Direction =>
Reproduce the items below word for word, from the line with "Task: Click the question mark help icon" up to and including the line with "Click the Sanfrecce Hiroshima club crest", and leave the pictures out of your answer.

Stored data =>
----

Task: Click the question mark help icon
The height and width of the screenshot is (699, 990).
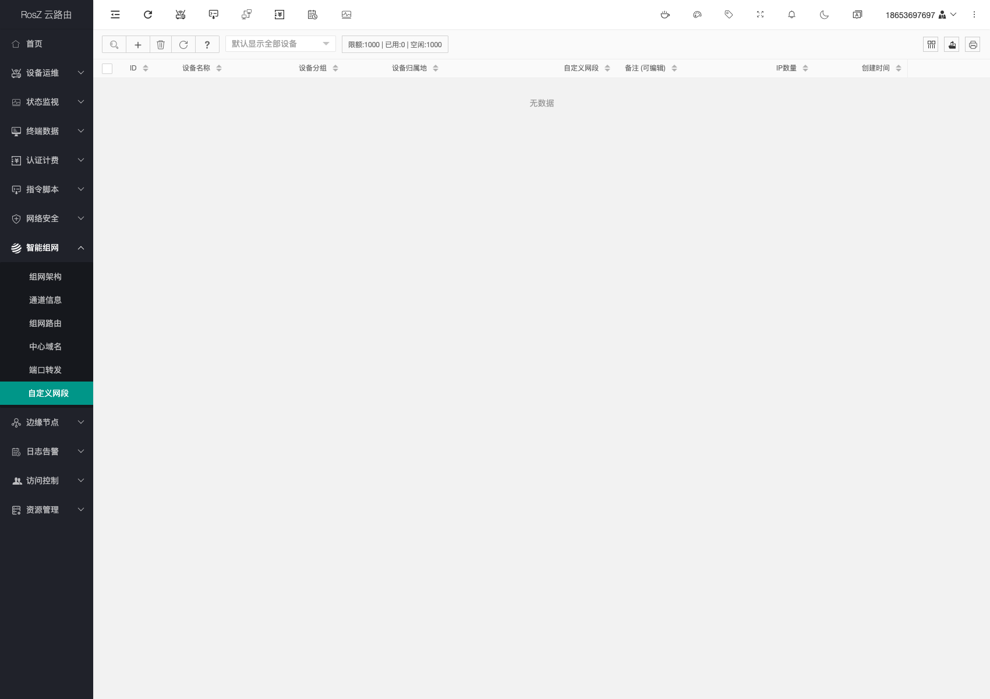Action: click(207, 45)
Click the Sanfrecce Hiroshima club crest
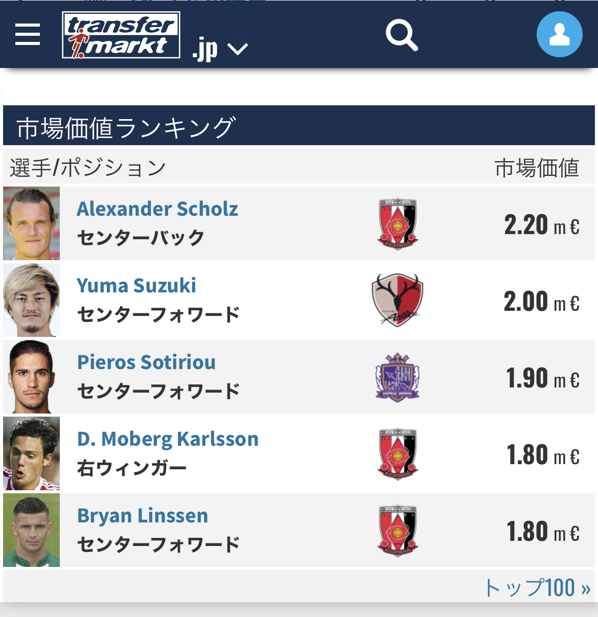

----

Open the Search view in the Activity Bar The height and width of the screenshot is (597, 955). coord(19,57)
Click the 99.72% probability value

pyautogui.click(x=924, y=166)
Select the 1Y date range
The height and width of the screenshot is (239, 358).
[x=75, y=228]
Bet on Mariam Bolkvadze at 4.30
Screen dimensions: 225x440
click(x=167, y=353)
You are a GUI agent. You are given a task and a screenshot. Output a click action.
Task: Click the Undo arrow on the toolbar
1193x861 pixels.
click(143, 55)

----

Finished answer =>
Task: Click the question mark help icon
The height and width of the screenshot is (699, 990).
Action: click(207, 45)
Click the Sanfrecce Hiroshima club crest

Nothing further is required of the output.